BRIEF DESCRIPTION OF THE DRAWINGS
[0011] FIGS. 1A and 1B are schematic cross-sections of one
exemplary embodiment of a lensed optical fiber according to the
present invention.
[0012] FIGS. 2A and 2B are schematic cross-sections of another
exemplary embodiment of a lensed optical fiber according to the
present invention.
[0013] FIGS. 3A-3D schematically illustrate an optical fiber in a
holding fixture during fabrication of a microlens according to the
present invention.
[0014] FIG. 4 is a graph of the optical fiber tip contact angle for
exemplary free lengths of optical fiber.
[0015] FIGS. 5A-5D illustrate exemplary fiber abrasion patterns
according to the present invention.
[0016] FIG. 6 illustrates a fiber abrasion pattern used to
fabricate an exemplary lensed optical fiber according to the
present invention.
[0017] FIGS. 7A-7B are photographs of the lensed optical fiber
fabricated using the fiber abrasion pattern of FIG. 6.
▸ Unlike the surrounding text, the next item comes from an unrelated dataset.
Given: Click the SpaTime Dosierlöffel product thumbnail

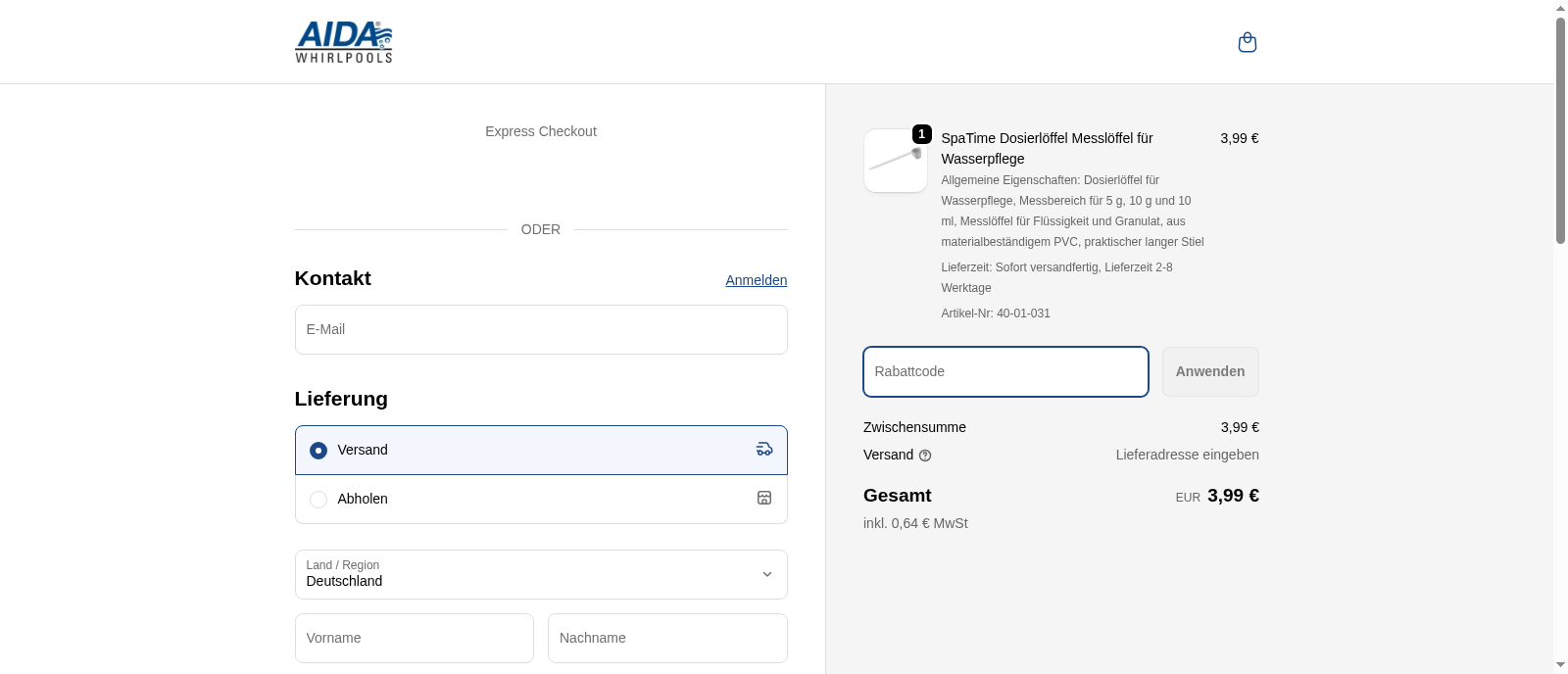Looking at the screenshot, I should [x=895, y=162].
[0018] FIG. 7C is the farfield pattern of the lensed optical fiber
of FIGS. 7A-7B.
[0019] FIG. 8 illustrates a fiber abrasion pattern used to
fabricate another exemplary lensed optical fiber according to the
present invention.
[0020] FIGS. 9A-9B are photographs of the lensed optical fiber
fabricated using the fiber abrasion pattern of FIG. 8.
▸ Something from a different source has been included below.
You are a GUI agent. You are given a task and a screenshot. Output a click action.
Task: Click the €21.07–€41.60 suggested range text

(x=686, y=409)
[0021] FIG. 9C is the farfield pattern of the lensed optical fiber
of FIGS. 9A-9B.
DETAILED DESCRIPTION
[0022] One purpose of a lens on an optical fiber is to route light
from a light source into the core of the optical fiber as
efficiently as possible. Typically, the light produced from the
light source diverges. The divergent light pattern may take nearly
any shape. The generated light pattern may be a generally circular
shape, but more often takes a generally elliptical shape. In the
case of a generally elliptically shaped light pattern, cylindrical
lenses are usually employed because cylindrical lenses couple the
light more efficiently than conical or spherical lenses. However,
cylindrical lenses are not completely efficient, because light at
the extreme ends of the light source ellipse is not coupled into
the optical fiber core, but rather coupled into the cladding of the
optical fiber. The light directed into cladding of the optical
fiber is therefore lost. To increase the lens coupling efficiency,
a biconic lens shape is required to capture this extra light and
focus it into the core. As used herein, a biconic lens shape is a
lens having a finite maximum radius of curvature along a first
axis, and a finite radius of curvature along a second axis
orthogonal to the first axis, where the radii of curvature are
different from each other. As used herein, spherical lenses,
conical lenses and cylindrical lenses are excluded from biconic
lens shapes, as they either have at least one radius of curvature
which is not finite (e.g., a cylindrical lens), or have radii of
curvature that are not different from each other (e.g., conical and
spherical lenses).
[0023] In other instances, a spherical, conical or cylindrical lens
is desired, but the lens is required on an optical fiber having a
transverse cross-section with anisotropic physical properties. The
anisotropic physical properties in the transverse cross-section of
the optical fiber make it very difficult or impractical to
fabricate a spherical or conical lens shape on the optical fiber
using prior mechanical fabrication techniques. As used herein,
"anisotropic physical properties" refer to those properties of an
optical fiber that differ depending upon the direction measured in
the transverse cross-section of the optical fiber. For example, the
bending stiffness or abrasion resistance of an optical fiber may
vary in different directions across the transverse cross-section of
the fiber. As an example, using abrasion techniques as shown in
U.S. Pat. No. 4,818,263 to Mitch, it is difficult to produce a
truly conical lens on a polarization maintaining optical fiber
because the bending stiffness of the fiber varies with rotation
about the fiber axis. As a result, attempts to produce a conical
lens on polarization maintaining fibers often produce elliptical
lens patterns with variations in the major and minor radius by as
much as 40%. One aspect of the present invention allows the
fabrication of a wide variety of lens shapes on many diverse types
of optical fibers.
[0024] Specific types of optical fibers with which the present
invention may be successfully employed include polarizing
maintaining (PM) optical fibers and polarizing (PZ) optical fibers.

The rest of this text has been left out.